Top of Selected passage

Cold Weather Skin Mistakes That Are Ruining Your Complexion

Wendy Rodewald
Winter skin

Photo: Getty Images

Once the indoor heat kicks in, it’s all downhill for skin. Between dry indoor air and snowy, windy weather, your complexion can take a beating this time of year. But there are steps you can take to head off winter dryness before it makes you want to cover up your face with a scarf. Start by nixing these bad habits ASAP.

1. Not protecting your skin before heading outdoors.
We don’t just mean SPF (though of course you already know that sunscreen is just as important in the chillier months as it is at the beach). Your skin also needs a protective layer to help keep its moisture barrier intact. Step out with a naked face and the wind and cold can create tiny cracks in your skin’s surface, leading to redness, dry skin and damage. Slather a lotion with SPF on any exposed areas before venturing out into the cold.

2. Not using a humidifier.

Bottom of Selected passage

Your tasks
1. From the article on cold-weather skin mistakes, reproduce word for word the part that opens with the words containing "We don’t just" and closes with "using a humidifier.".
2. In the article on cold-weather skin mistakes, what should be applied to exposed areas before going out into the cold?

Top of Material supplied

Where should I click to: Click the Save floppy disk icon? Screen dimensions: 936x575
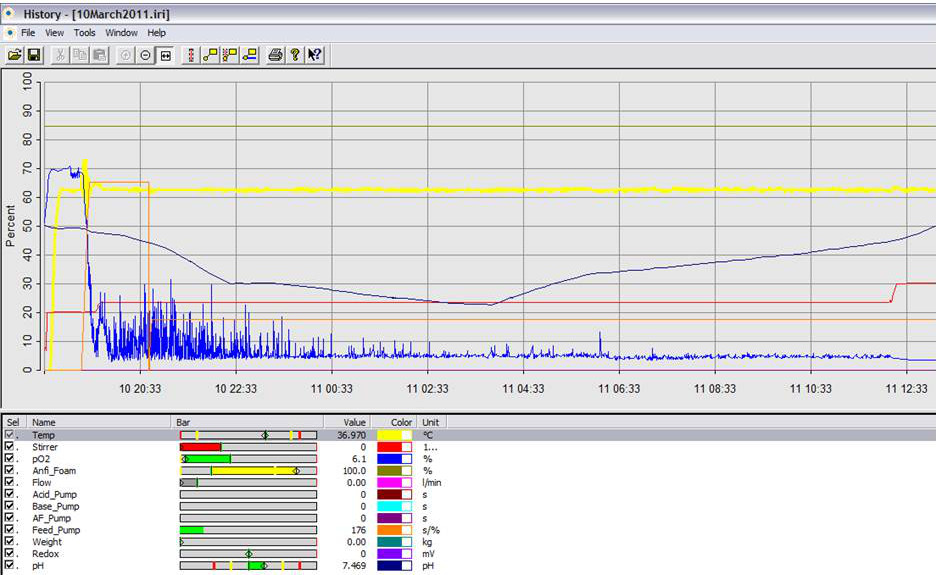click(34, 55)
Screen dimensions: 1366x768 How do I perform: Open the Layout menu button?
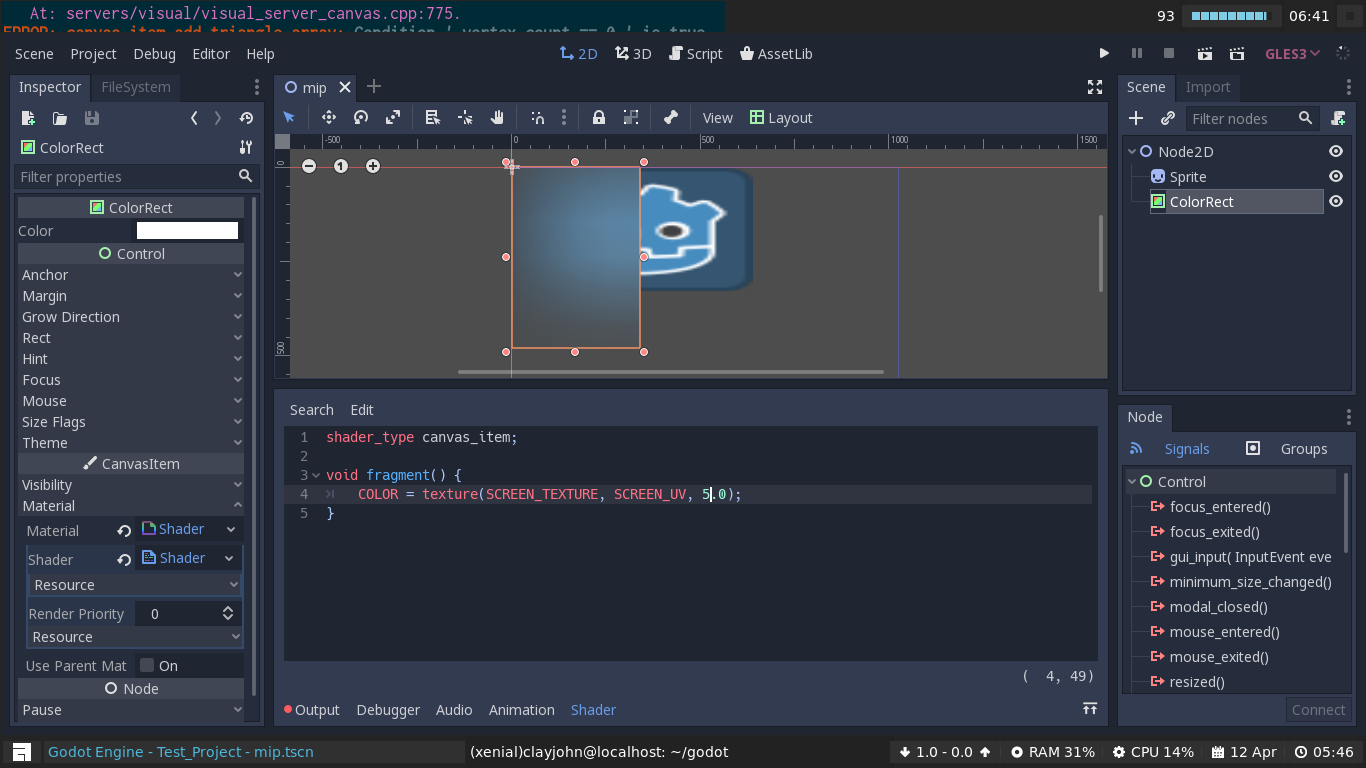click(x=781, y=117)
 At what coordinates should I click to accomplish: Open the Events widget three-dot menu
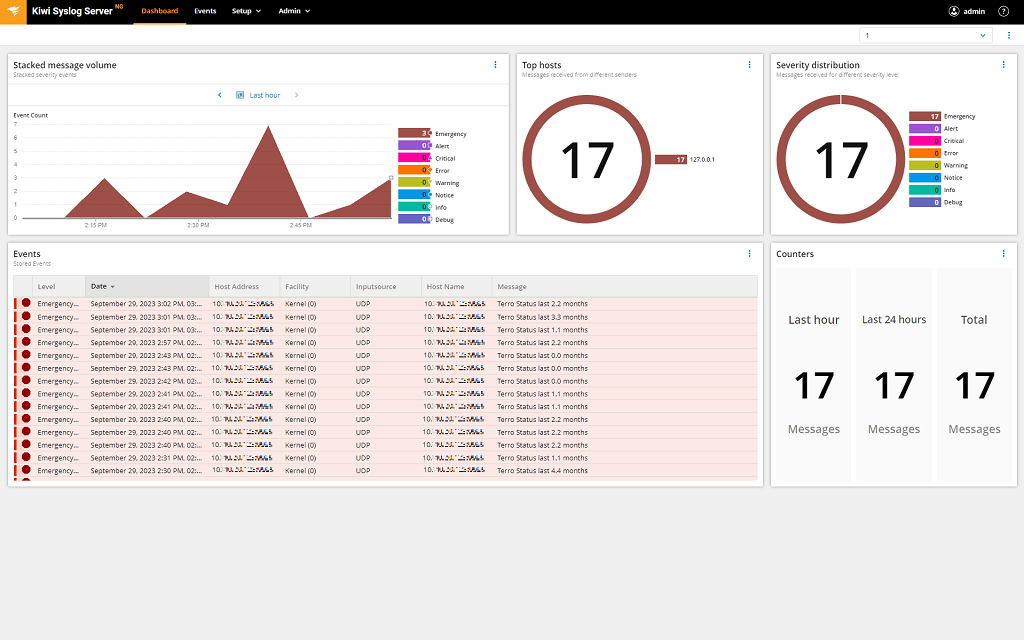coord(750,253)
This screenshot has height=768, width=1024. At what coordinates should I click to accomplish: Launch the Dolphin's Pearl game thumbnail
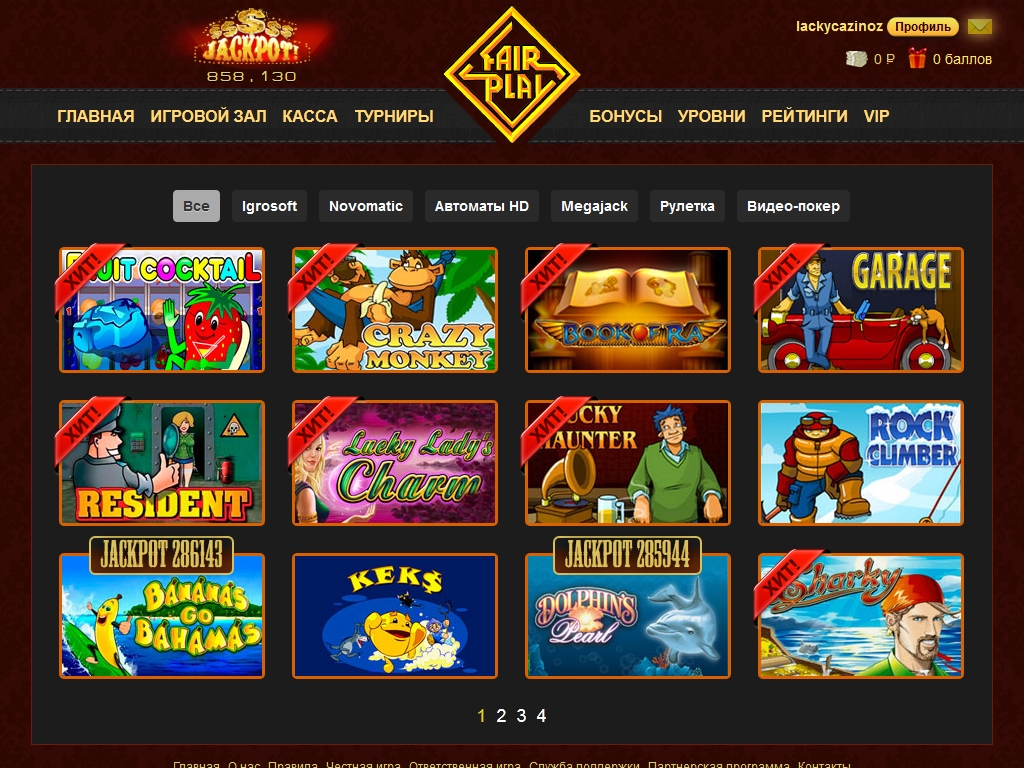[628, 616]
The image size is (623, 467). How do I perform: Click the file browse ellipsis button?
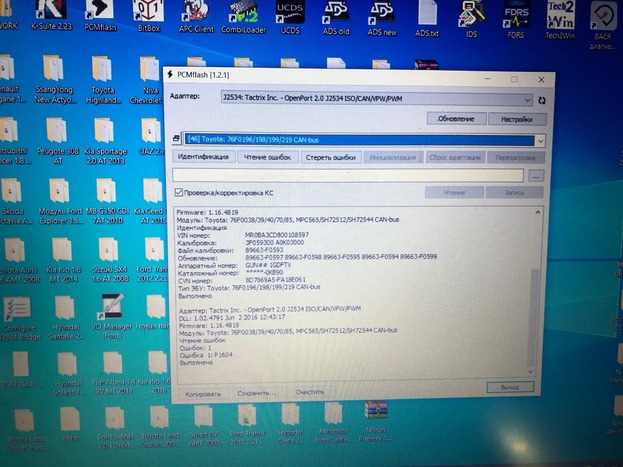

Bottom of Material supplied

Exercise solutions
1.
We don’t just mean SPF (though of course you already know that sunscreen is just as important in the chillier months as it is at the beach). Your skin also needs a protective layer to help keep its moisture barrier intact. Step out with a naked face and the wind and cold can create tiny cracks in your skin’s surface, leading to redness, dry skin and damage. Slather a lotion with SPF on any exposed areas before venturing out into the cold.

2. Not using a humidifier.

2. A lotion with SPF.